Medicine is full of peculiar terminology; the language spoken by doctors is unfamiliar to non-medically trained individuals. Even those of us entrenched in the healthcare field become bogged down by confusing acronyms, four and five syllable words, and bizarre pronunciations.
Earlier this week I found myself contemplating an example of “curious medical lingo”. While standing in my everyday position in the ICU amongst my peers, listening to the emergency doctor discuss details about each of the hospitalized patients, I suddenly questioned, “Why do doctors call this process we are participating in ‘rounds’?”
Doctors participate in a variety of rounds on a routine basis, including bedside (“cageside” for veterinarians) rounds such as those listed above, morbidity and mortality rounds, grand rounds, teaching rounds, journal club rounds, tumor board rounds, and research rounds.
You may have called your veterinarian to ask a quick question and been told; “The doctor can’t speak with you now. She’s in rounds.”
If you’re a fan of medical drama television shows, you’ve probably heard one of the main characters barking out the order; “We’re rounding in five minutes!”
Rounds can be lengthy or terse, boring or captivating, have an audience of one or thousands. But the word “rounds” doesn’t seem to have anything to do with what truly transpires during these happenings.
Rounds do not typically occur in the actual shape of a circle. While “rounding,” no one is generally contorting themselves into orb-shaped structures. And when we are in rounds we are not entertaining ourselves with a myriad of curved spheres.
So where did the expression “rounds” arise, as it relates to medicine?
Legend tells us the term was first coined in 1889 in the hallowed hallways of the medical school of Johns Hopkins University. Sir William Osler, a preeminent clinician and teacher who was also the first Professor of Medicine and Physician-in-Chief at Hopkins, is credited with introducing the concept of rounds to his students.
Prior to Osler’s tenure, the typical medical school curriculum consisted primarily of only instructive courses. Students merely observed senior physicians, who themselves were tasked with performing all examinations, diagnostic tests, and therapeutic procedures on patients. Time spent with actual “hands-on” learning was minimal to none.
Osler’s philosophy towards medical school education contradicted the established status quo. He insisted students could only accurately learn the art of human interrogation and examination by being the ones who actually spoke with and examined the patients themselves.
Osler told his students, “Listen to your patient, he is telling you the diagnosis,” emphasizing the importance of obtaining a thorough history as it relates to diagnostic acumen.
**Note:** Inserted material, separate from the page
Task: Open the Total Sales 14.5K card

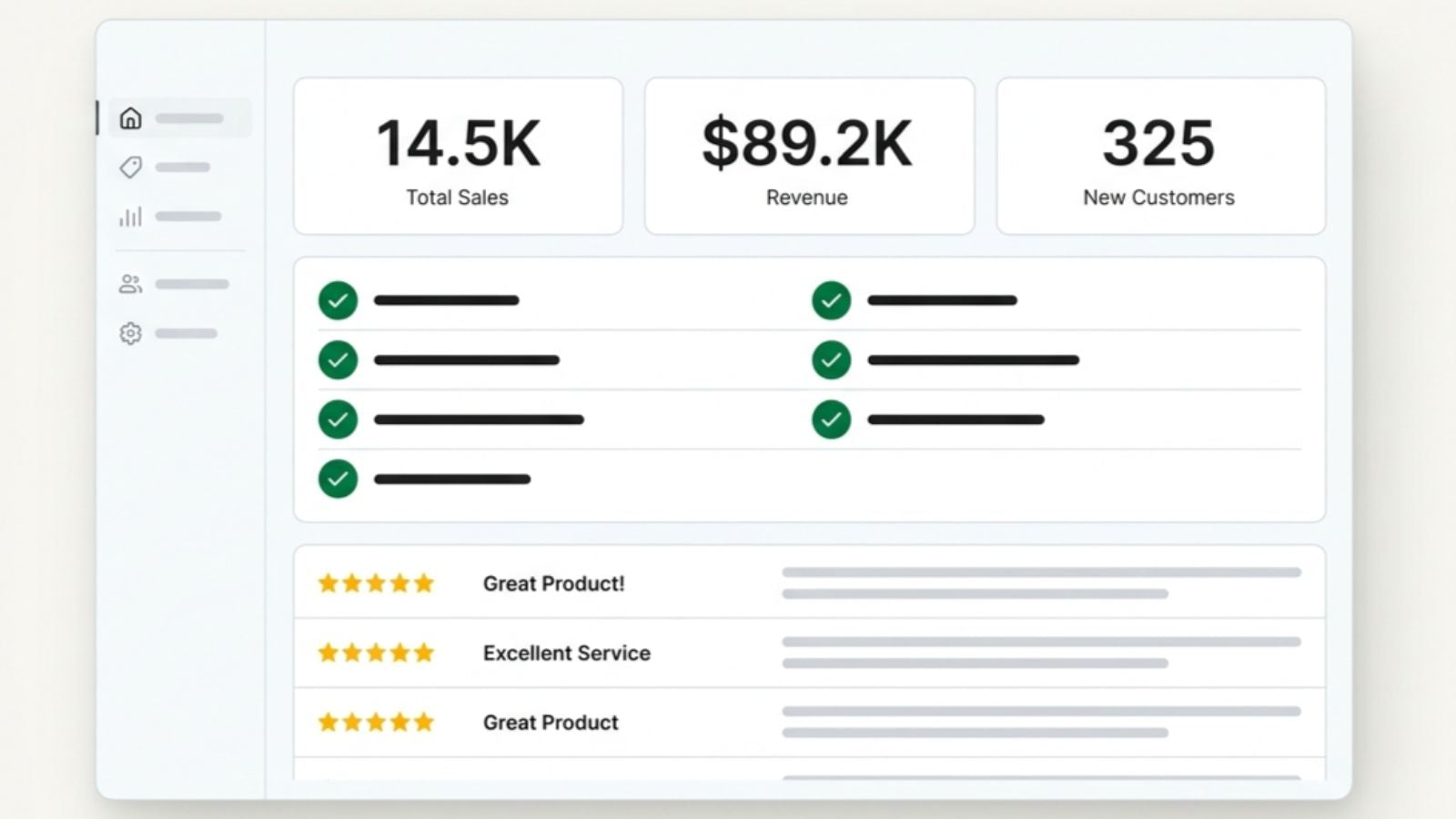Action: click(458, 156)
Osler’s words were powerfully echoed over 110 years later by my favorite veterinary school professor, who taught me that “90% of the diagnoses you will make will be achieved based on your ability to talk to an owner and perform a comprehensive physical exam.”
The contribution to medical education Osler was proudest of was his creation of clinical clerkships. Here, the third and fourth year students worked directly alongside him in the hospital, simultaneously examining admitted patients in small groups.
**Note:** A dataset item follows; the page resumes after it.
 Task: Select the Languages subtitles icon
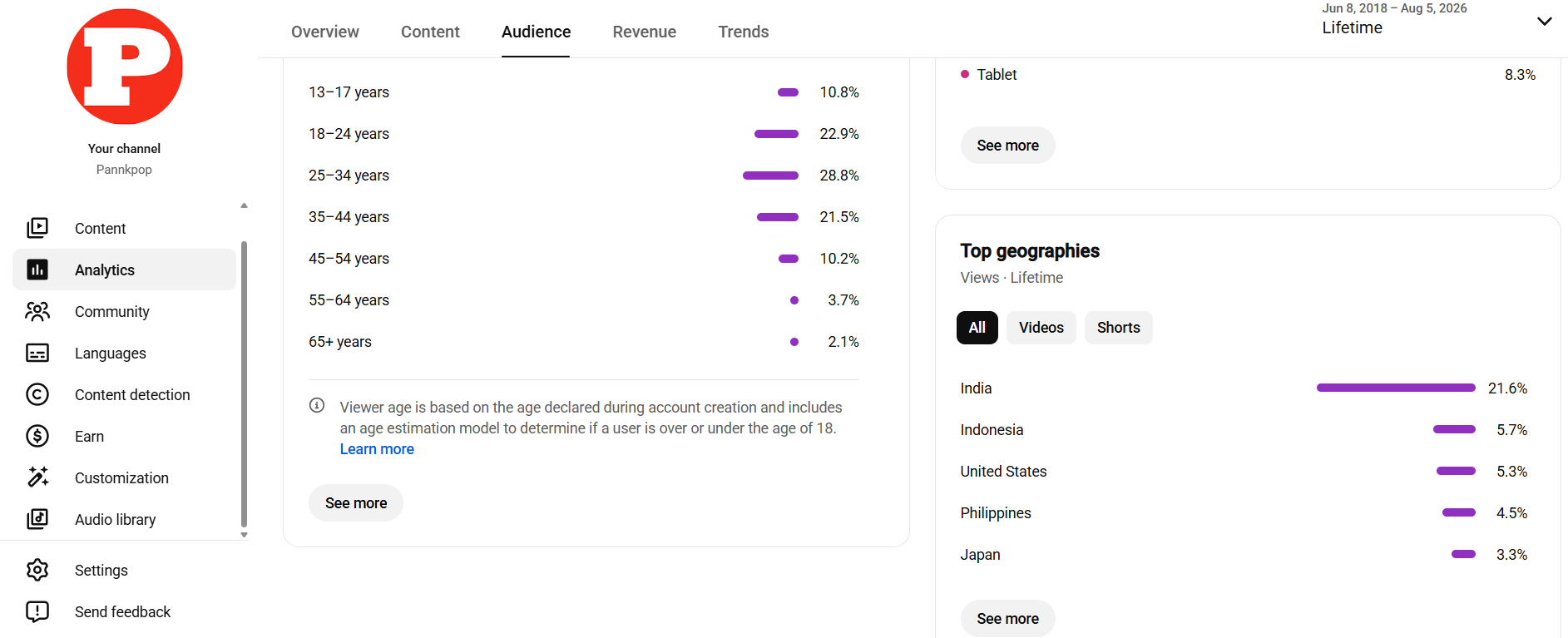[x=37, y=353]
The hallways of the medical school at Johns Hopkins were circular shaped. So while doctors-in-training were participating in Osler’s daily didactic endeavors, they needed to physically walk along the circumference of the circle in order to stop at each patient’s bed and perform their evaluations. Hence, the birth of the term “rounds” as it relates to medicine.
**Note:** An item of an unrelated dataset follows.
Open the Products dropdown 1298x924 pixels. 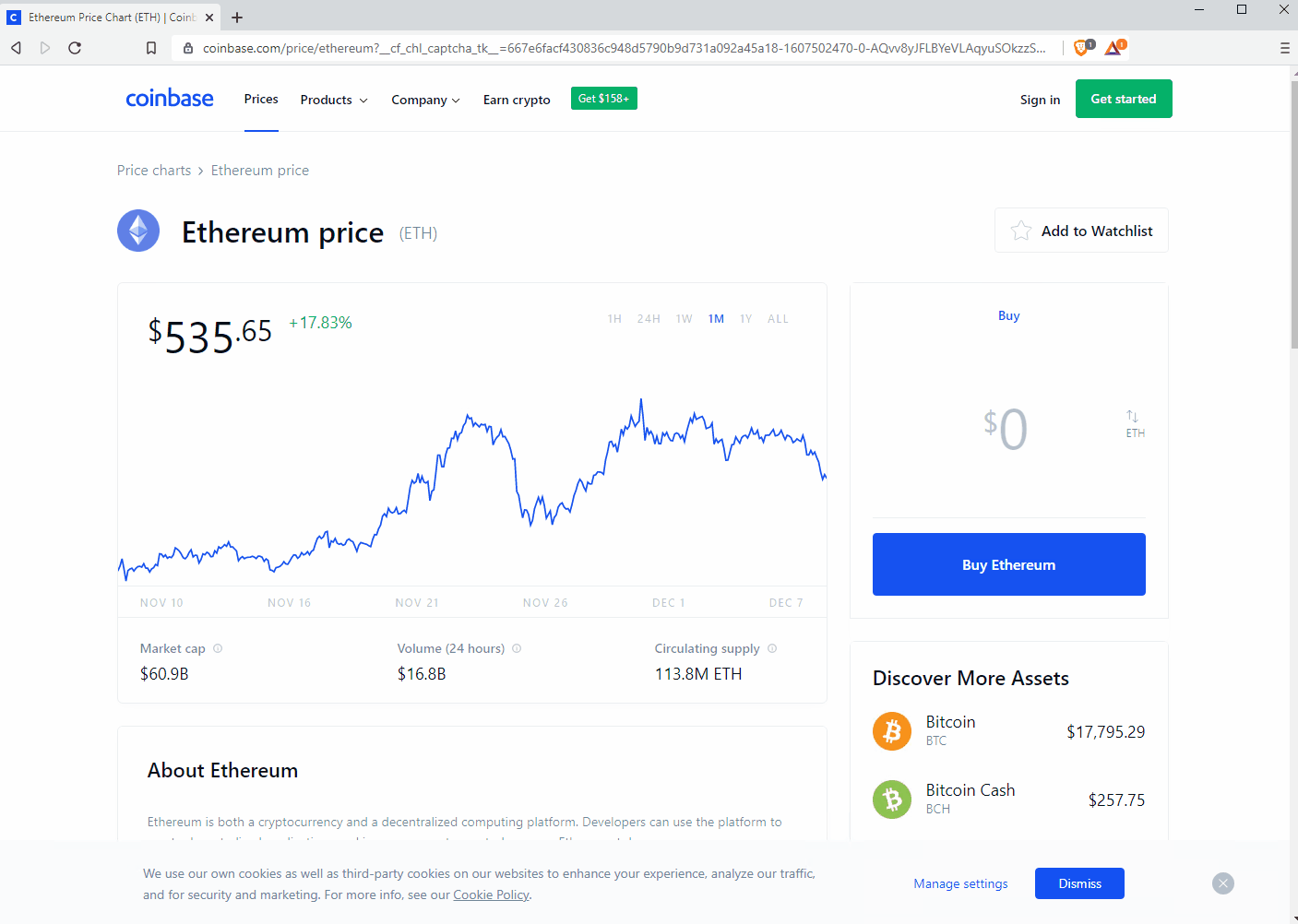tap(333, 99)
Rounds are an excellent way for doctors to disseminate knowledge to one another. However, inherent to the verbal flow of information is a considerable flaw, which is most pronounced during shift changes among attending doctors who are caring for the same patient.
Whenever one doctor rounds with the doctor taking over the care of that patient, there is as equal an opportunity for teaching and learning as there is the chance for information to be relayed incorrectly or lost in the shuffle.
The good news is that mistakes are rare. The bad news is that mistakes, though rare, can be quite impacting for patient care. All it takes is omitting a key lab report finding, inaccurately recalling a patient’s vital signs, or forgetting to relay that an owner is expecting a call that evening with an update to create a severe complication. Rounds are the ultimate test of communication skill and thoroughness for most doctors.
Though the shapes of the ICU where patients are kept vary, and the layouts of our lecture halls and tables that we sit at for our meetings change, the fundamental philosophies of medical rounds vary little from institution to institution.
Rounds are an integral part of my day and beyond. Rounds are how I disseminate information to my fellow doctors, technicians, and house officers. And rounds are a constant reminder that I must be completely up to date on not only my own patients but also all of those in the hospital where I work, in order to provide the highest quality of care.
And after writing this article I know a little more about a pretty interesting guy named Dr. Osler, who not only impacted human medicine but, obviously, veterinary medicine as well.
He’s someone I’d love to have had the chance to round with myself.